Sunday, June 24, 2012


Those who know me well, know that for me, almost everything in life is defined in humorous terms.  And, our blog is usually reserved for things we think of as fun or interesting.  However, today I'm posting something on the more serious side.  If you own, work, consign, sell or buy from an antiques or second hand shop, you may find the following article of interest.  The boogie man is not far from your door

The following article will also appear in the NEW CENTURY COLLECTOR July issue.

by Dennis Barker
Publisher, New Century Collector
It seems that California is about to toss its antiques industry off a cliff.  Having failed in the past, not unlike the Phoenix, the idea of applying pawnshop merchandise reporting laws to antiques shops seems to have resurrected itself.  Pushed by the California Pawnbrokers Association, and what would have to be considered anti business political interests, bill AB 391, was passed by the California Assembly in April, and sent for approval to what appears to be a receptive Senate.  Most observers believe the democratic Governor will give the final push, sending California antiques shops careening into the abyss.

The crux of the law requires antiques shops to report merchandise traded, purchased or consigned to a central police database. Along with the electronic database submission, dealers must also fingerprint the seller, and archive a copy of the prints and the seller's photo identification for police inspection.  And it gets worse. All newly acquired merchandise must be held in a segregated holding area for 30 days before it can be sold.  In an economy where many antiques businesses are hanging by their fingernails, the prospect of hundreds of dollars in new licensing fees, computer equipment, increased labor, and additional space to meet the holding requirements, is discouraging at best.   If it all seems a little Orwellian, that's because it is. No antiques shop can thrive, or perhaps even survive given the repressive nature of this law.

And, why should conservative Utahan's care about what goes on in "weird California", a state that thrives on the cutting edge of insanity?  It's simple; the Utah Legislature is also edging our antiques industry dangerously close to the cliff.  In 2007 Utah Sate pawnbroker regulations were amended to include secondhand merchandise dealers. The amendment defines a secondhand dealer as: (a) “Secondhand merchandise dealer” means an owner or operator of a business that: (i) deals in the purchase, exchange, or sale of used or secondhand merchandise or personal property; and (ii) does not function as a pawnbroker.

Since 2008, during each Utah Legislative season, there has been either threat or attempt to amend the Utah Pawnshop and Secondhand Merchant Transaction Law to include antiques shops. Fortunately, each year, the UADA (Utah Antiques Dealers Association) has successfully made a case for the retention of our 2009 exemption from pawnbroker regulations.

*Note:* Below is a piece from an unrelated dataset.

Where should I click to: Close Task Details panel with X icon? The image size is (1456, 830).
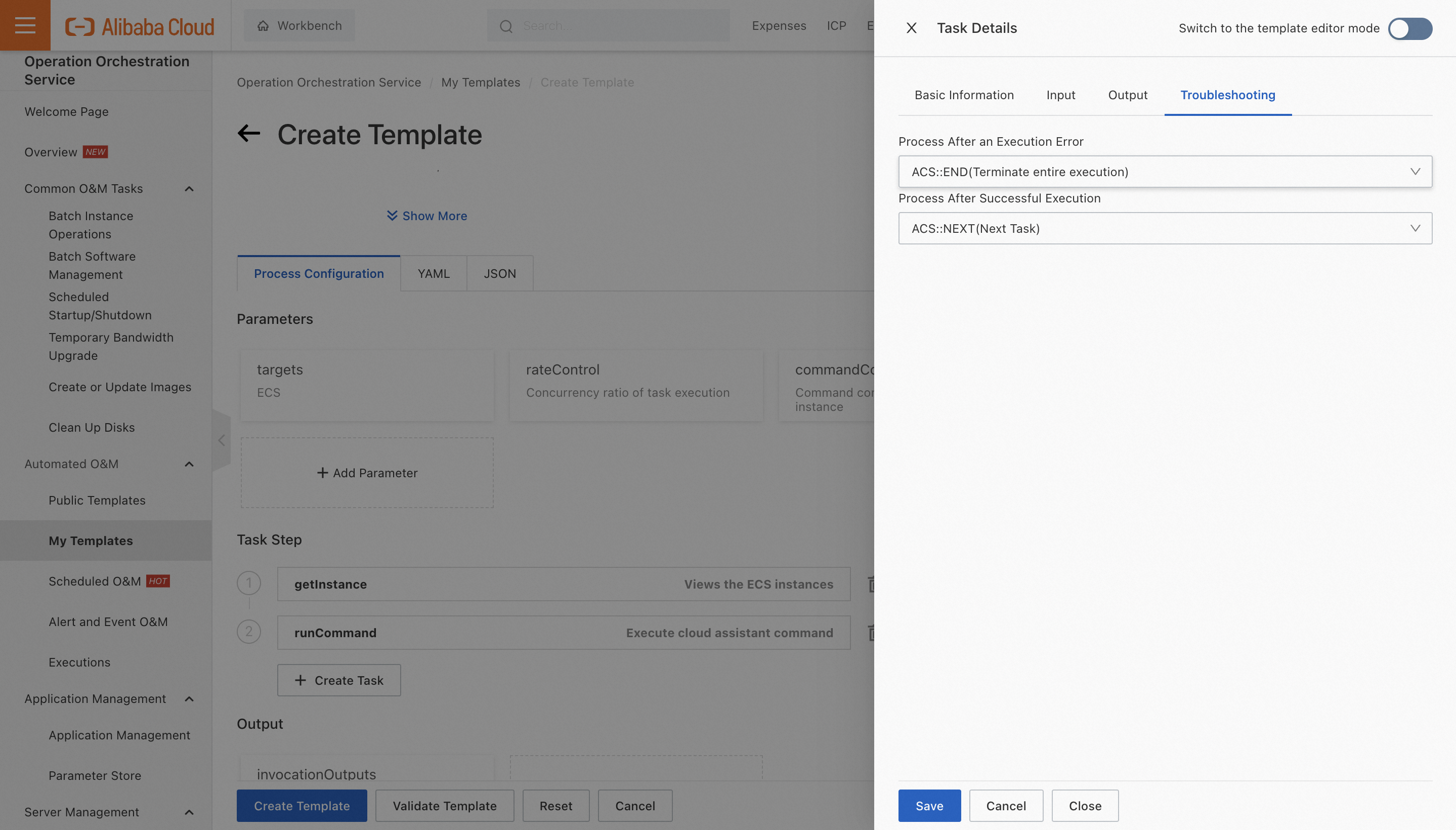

However, the Utah Pawnshop lobby continues its efforts to include the antiques industry.

If we're not careful, we are all going to end up fingerprinting little old ladies selling their teacups.  As an officer of the UADA, I spend a lot of time following the issue.  I go to Utah House & Senate hearings, meetings with legislators, and the Utah Pawn & Secondhand Merchandise advisor board meetings; everywhere I think we might get a tidbit of information.  What I hear is often discouraging, and it's not going to help to ignore reality.  Police, the Division of Consumer Protection, Pawnshop owners, their lobbyists, and friends in the legislature, are all pressing for universal compliance.  Regardless of our current exclusion, antiques shops, as an isolated faction of the secondhand industry will sooner or later be nothing more than another meal for the beast.

There are white hats, and there are black hats. Pawnbroker regulations are, you guessed it, for pawnbrokers.  No other category of secondhand business has exhibited the social or legal problems that originally forced the regulation of pawnshops. And, it is unreasonable to think that since they share the commonality of dealing in used goods, they are somehow wedded. They are not.

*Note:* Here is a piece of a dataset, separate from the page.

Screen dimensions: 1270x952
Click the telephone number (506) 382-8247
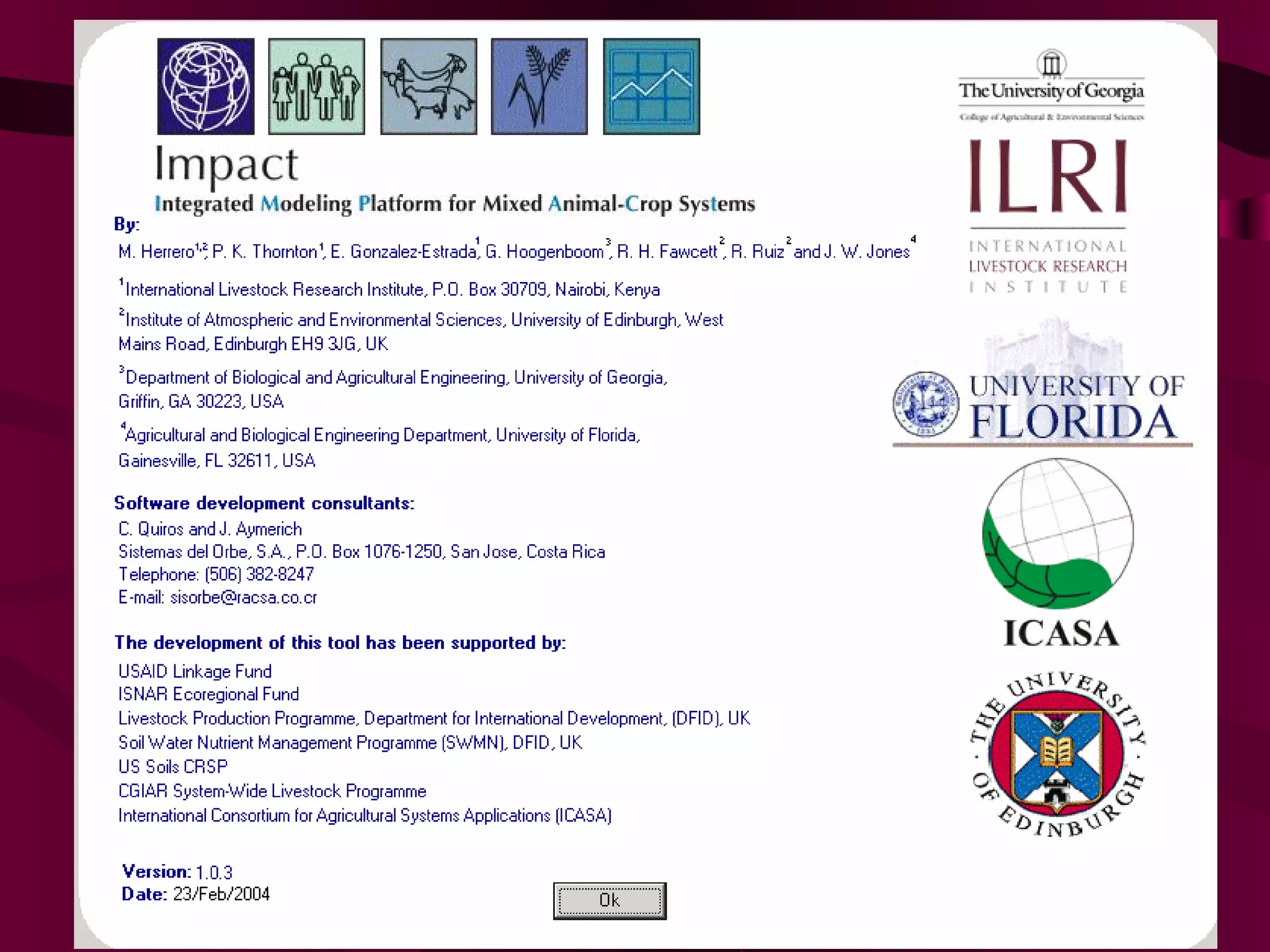tap(259, 575)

It is appropriate and right, that Antiques, collectibles, retro, vintage and resale shops resist inclusion under this burdensome law. But the larger truth is that although many other secondhand businesses are already caught in the web, their inclusion is no more fitting.  It is largely a waste of private and public resources, all to appease traditional bad actors in the used goods community.

So, what's to be done?  Only by all secondhand businesses acting in a communal effort, will the Legislature understand and address our problem.  There is as we know, strength in numbers. Whether your business is already caught in the snare, and is currently complying with this law, or is one of the thousands of second hand businesses that are surely in their sights, stand together. This is Utah, not California, and a majority of our Legislators stand squarely in support of small business.  Most are unaware of the problem. We need to educate them.  Find out who your House member and State Senator are, and call, send a letter or email, and let them know your business is not a pawnshop and should not be included in their regulatory mire.